As such, we have to account for both possibilities. The only way to
do this is with a single time base. We do this like so:
- setup: scalar = timeBase / frequency
- step: clock += scalar * clocks
Once per second, we look at every thread, find the smallest clock
value. Then subtract that value from all threads. This prevents the
clock counters from overflowing.
Unfortunately, these oscillator values are psychotic, unpredictable,
and often times repeating fractions. Even with a timeBase of
1,000,000,000,000,000,000 (one attosecond); we get rounding errors
every ~16,300 synchronizations. Specifically, this happens with a CPU
running at 21477273hz (rounded) and SMP running at 24576000hz. That
may be good enough for most emulators, but ... you know how I am.
Plus, even at the attosecond level, we're really pushing against the
limits of 64-bit integers. Given the reciprocal inverse, a frequency
of 1Hz (which does exist in higan!) would have a scalar that consumes
1/18th of the entire range of a uint64 on every single step. Yes, I
could raise the frequency, and then step by that amount, I know. But
I don't want to have weird gotchas like that in the scheduler core.
Until I increase the accuracy to about 100 times greater than a
yoctosecond, the rounding errors are too great. And since the only
choice above 64-bit values is 128-bit values; we might as well use
all the extra headroom. 2^-96 as a timebase gives me the ability to
have both a 1Hz and 4GHz clock; and run them both for a full second;
before an overflow event would occur.

Given problem 1 –
Answer these from the scheduler text:
(a) How often are all threads checked for the smallest clock value?
(b) With a one-attosecond timeBase, how often do rounding errors occur?
(c) What timebase does the text settle on?
Given problem 2 –
Decide whether each statement agrees with the scheduler text. Answer yes or no, and quote the words that decide it.
(a) A one-attosecond timeBase removes all rounding errors.
(b) In the example, the SMP runs at 24576000hz.
(c) Each step adds the scalar multiplied by clocks to the clock.

Source data –
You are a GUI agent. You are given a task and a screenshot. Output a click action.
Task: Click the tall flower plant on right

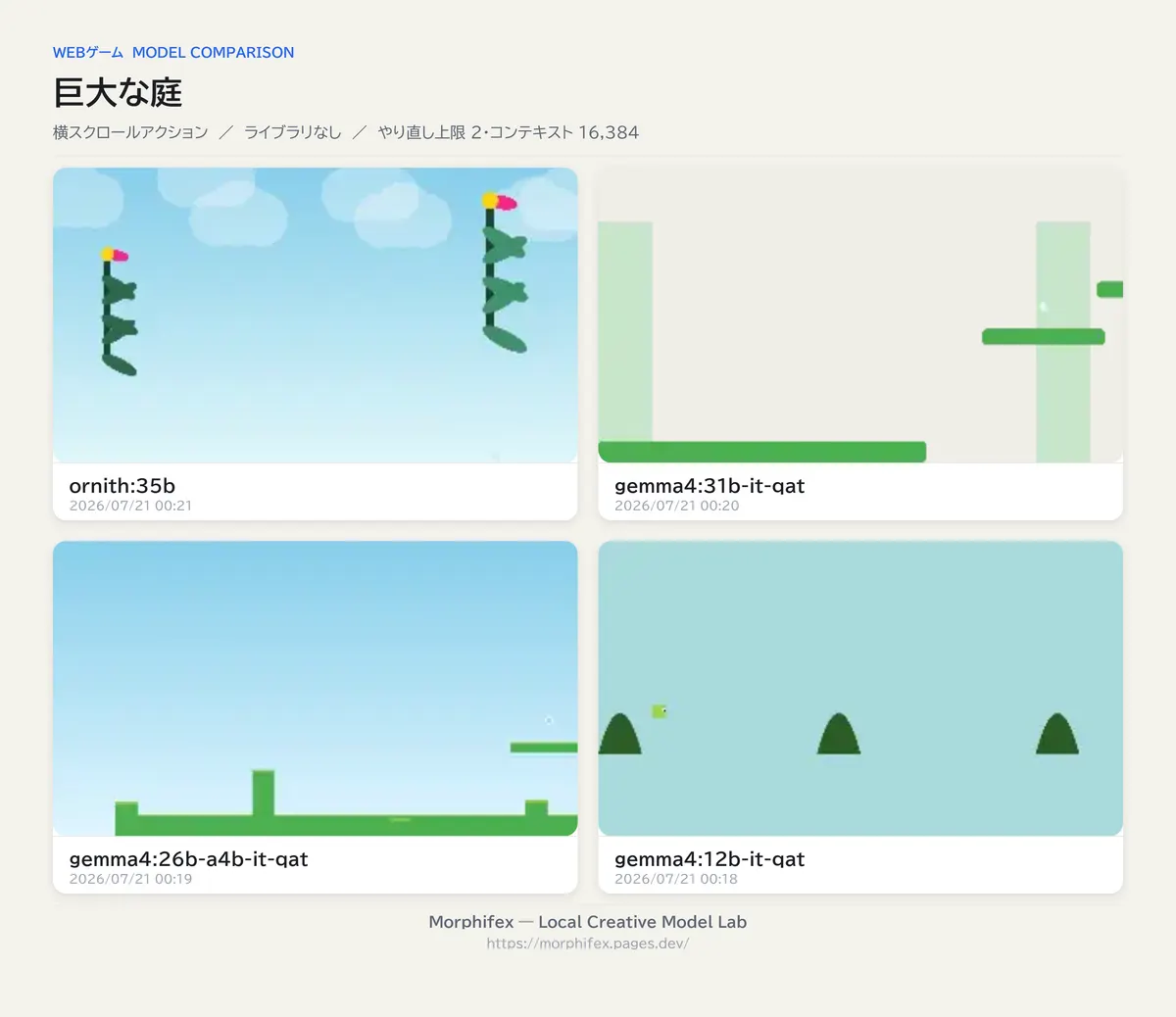click(504, 272)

Full response 1 –
(a) Once per second.
(b) Every ~16,300 synchronizations.
(c) 2^-96.

Full response 2 –
(a) No: "we get rounding errors every ~16,300 synchronizations"
(b) Yes: "SMP running at 24576000hz"
(c) Yes: "step: clock += scalar * clocks"